The study identified protocatechuic acid (PCA), a metabolite produced by L. johnsonii, as a key factor in mitigating stress-induced cancer progression. PCA was found to suppress β-catenin signaling, a pathway linked to cancer stemness and tumor aggressiveness. Supplementation of PCA or the restoration of L. johnsonii in mice effectively blocked the effects of chronic stress, reducing tumor growth. These findings suggest that stress-induced alterations in the gut microbiota promote CRC progression, and restoring microbial balance or supplementing beneficial metabolites like PCA could be a therapeutic strategy to counteract stress-induced CRC progression.
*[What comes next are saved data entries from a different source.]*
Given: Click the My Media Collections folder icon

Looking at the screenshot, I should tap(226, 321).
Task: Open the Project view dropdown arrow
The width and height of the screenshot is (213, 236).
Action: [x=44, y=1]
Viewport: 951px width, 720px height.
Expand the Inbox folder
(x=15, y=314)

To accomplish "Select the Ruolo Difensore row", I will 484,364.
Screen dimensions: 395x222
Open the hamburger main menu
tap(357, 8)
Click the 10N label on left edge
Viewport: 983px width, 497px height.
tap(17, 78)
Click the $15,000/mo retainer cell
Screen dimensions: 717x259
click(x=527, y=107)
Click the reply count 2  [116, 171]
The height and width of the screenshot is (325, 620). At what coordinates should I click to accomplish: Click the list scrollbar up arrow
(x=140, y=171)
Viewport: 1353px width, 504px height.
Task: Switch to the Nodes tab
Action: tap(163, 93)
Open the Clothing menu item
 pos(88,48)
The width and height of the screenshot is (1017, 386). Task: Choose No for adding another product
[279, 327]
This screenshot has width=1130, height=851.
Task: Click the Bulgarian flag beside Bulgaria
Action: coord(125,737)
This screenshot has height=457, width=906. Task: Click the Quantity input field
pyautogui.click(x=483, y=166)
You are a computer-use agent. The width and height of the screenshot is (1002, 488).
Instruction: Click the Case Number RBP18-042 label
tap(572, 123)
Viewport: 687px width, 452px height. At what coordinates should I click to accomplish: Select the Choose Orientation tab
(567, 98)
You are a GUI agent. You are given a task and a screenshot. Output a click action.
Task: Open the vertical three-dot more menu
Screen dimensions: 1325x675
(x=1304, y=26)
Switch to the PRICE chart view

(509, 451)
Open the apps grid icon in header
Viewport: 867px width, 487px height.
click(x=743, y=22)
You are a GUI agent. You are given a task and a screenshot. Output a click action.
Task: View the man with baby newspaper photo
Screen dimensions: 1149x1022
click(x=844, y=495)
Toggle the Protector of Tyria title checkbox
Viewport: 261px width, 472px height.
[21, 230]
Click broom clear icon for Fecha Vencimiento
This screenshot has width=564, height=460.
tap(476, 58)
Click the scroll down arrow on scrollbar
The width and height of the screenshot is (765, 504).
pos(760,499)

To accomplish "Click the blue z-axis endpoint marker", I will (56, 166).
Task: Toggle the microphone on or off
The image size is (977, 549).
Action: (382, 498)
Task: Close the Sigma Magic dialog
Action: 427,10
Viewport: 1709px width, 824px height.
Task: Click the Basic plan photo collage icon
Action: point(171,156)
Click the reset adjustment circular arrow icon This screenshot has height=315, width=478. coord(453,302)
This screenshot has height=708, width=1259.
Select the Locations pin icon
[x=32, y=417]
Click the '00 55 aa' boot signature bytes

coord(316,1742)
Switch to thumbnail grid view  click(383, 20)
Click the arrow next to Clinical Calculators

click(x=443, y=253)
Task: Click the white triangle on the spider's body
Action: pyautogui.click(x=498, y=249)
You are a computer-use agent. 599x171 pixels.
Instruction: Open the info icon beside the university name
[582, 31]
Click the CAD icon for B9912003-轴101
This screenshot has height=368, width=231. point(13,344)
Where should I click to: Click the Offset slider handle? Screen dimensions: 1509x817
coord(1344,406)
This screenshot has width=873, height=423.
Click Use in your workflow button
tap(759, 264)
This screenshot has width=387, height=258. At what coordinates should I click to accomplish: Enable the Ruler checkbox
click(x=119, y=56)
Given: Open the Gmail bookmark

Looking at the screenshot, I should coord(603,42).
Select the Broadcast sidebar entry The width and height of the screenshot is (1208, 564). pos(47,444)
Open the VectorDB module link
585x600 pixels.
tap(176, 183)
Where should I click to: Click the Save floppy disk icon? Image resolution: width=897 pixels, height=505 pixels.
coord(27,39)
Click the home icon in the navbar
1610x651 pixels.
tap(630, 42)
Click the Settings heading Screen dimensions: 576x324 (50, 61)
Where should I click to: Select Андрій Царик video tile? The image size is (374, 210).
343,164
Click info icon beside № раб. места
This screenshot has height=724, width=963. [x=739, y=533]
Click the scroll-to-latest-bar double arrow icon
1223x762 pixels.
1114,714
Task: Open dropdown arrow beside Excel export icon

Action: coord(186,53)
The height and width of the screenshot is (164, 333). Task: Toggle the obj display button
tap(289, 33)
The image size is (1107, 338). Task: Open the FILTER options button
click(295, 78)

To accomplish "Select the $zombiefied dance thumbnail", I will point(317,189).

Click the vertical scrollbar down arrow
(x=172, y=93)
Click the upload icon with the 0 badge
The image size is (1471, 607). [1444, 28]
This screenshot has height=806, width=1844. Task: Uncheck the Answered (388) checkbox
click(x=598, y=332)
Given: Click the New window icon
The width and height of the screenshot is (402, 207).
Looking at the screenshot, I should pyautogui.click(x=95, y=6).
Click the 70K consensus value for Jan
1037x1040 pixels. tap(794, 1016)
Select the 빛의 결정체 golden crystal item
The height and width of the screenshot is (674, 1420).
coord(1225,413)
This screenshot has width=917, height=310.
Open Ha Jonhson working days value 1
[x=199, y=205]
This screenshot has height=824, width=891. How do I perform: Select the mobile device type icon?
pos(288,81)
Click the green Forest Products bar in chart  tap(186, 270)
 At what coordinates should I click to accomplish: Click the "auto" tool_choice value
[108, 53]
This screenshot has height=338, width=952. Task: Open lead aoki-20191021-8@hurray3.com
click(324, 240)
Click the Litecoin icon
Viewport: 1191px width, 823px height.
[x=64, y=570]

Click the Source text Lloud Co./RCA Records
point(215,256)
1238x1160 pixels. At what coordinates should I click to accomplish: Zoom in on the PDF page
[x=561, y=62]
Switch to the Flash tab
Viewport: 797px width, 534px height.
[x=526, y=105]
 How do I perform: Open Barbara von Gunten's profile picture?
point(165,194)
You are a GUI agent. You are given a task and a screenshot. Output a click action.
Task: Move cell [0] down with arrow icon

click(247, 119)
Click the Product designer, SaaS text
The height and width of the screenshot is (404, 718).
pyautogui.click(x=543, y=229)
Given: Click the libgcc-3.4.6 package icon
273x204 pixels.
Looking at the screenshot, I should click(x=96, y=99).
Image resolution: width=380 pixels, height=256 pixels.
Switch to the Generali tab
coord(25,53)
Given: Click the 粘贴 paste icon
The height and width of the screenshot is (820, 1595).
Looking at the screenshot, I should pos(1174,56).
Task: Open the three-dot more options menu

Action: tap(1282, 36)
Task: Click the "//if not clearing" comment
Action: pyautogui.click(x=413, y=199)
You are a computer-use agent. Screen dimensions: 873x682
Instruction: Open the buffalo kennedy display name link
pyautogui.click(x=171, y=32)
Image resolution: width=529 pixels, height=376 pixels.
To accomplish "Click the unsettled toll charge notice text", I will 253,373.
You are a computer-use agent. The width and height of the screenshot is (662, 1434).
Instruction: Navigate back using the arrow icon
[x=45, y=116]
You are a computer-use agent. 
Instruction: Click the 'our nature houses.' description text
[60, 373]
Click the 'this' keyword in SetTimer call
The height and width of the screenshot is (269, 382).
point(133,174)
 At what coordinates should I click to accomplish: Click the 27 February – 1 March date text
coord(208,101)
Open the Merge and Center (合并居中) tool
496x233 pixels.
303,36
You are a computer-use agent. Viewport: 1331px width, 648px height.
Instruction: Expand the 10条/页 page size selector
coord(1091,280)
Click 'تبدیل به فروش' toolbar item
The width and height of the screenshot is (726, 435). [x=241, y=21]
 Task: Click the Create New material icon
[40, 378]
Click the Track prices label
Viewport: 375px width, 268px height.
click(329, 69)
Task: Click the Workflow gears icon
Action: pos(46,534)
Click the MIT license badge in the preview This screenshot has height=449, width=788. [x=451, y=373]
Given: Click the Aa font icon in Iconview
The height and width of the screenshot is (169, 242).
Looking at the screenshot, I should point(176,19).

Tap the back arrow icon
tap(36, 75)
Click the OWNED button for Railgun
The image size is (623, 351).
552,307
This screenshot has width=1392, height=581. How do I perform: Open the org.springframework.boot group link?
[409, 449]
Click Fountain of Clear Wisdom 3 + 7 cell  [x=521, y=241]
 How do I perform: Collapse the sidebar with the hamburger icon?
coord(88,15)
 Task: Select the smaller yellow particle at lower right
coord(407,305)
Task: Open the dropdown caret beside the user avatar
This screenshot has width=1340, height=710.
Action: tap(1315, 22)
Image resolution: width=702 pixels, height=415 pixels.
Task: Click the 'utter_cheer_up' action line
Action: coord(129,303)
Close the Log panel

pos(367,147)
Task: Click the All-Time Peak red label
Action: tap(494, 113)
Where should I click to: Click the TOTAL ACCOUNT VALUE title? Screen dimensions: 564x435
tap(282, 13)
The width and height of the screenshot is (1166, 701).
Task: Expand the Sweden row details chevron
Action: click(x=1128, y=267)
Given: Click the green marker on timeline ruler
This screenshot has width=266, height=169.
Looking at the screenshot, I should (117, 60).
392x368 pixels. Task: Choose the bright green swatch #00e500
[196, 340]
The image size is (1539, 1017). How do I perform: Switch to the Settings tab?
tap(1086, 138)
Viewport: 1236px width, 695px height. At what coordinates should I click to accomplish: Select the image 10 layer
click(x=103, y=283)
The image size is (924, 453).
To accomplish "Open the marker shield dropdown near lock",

Study 2: Stress-Induced Metabolic Reprogramming in CRC
The second study by Guan et al. (2023) looked at the metabolic effects of chronic stress on colorectal cancer. The authors demonstrated that chronic stress facilitated CRC tumor growth by activating the β2-adrenergic receptor (β2-AR)/cAMP/CREB1 signaling pathway, which enhanced glycolysis in cancer cells. Chronic stress elevated the levels of catecholamines such as epinephrine and norepinephrine, which in turn activated β2-AR signaling. This pathway increased the expression of glycolytic enzymes like GLUT1, HK2, and PFKP, promoting glucose uptake and lactate production.
Metabolomics analysis revealed that stressed tumors exhibited enhanced glycolysis, which supported tumor growth under stressful conditions. The administration of a glycolysis inhibitor (2-deoxyglucose, 2-DG) or a β2-AR antagonist (ICI118,551) reversed the tumor-promoting effects of chronic stress, highlighting glycolysis as a key mediator of stress-induced CRC progression. This study underscores the importance of metabolic reprogramming in cancer cells under chronic stress. It suggests that targeting glycolysis could be an effective therapeutic approach for CRC patients experiencing chronic stress.
Study 3: Chronic Stress Linked to Accelerated Colorectal Cancer Progression Through Gut Microbiota Disruption
Research presented at UEG Week 2024 has shown that chronic stress accelerates colorectal cancer (CRC) progression by disrupting the balance of gut microbiota, specifically depleting Lactobacillus species. Dr. Qing Li's study showed that eliminating gut bacteria in mice, followed by fecal microbiota transplantation, confirmed the necessity of a healthy microbiota to curb stress-related tumor growth.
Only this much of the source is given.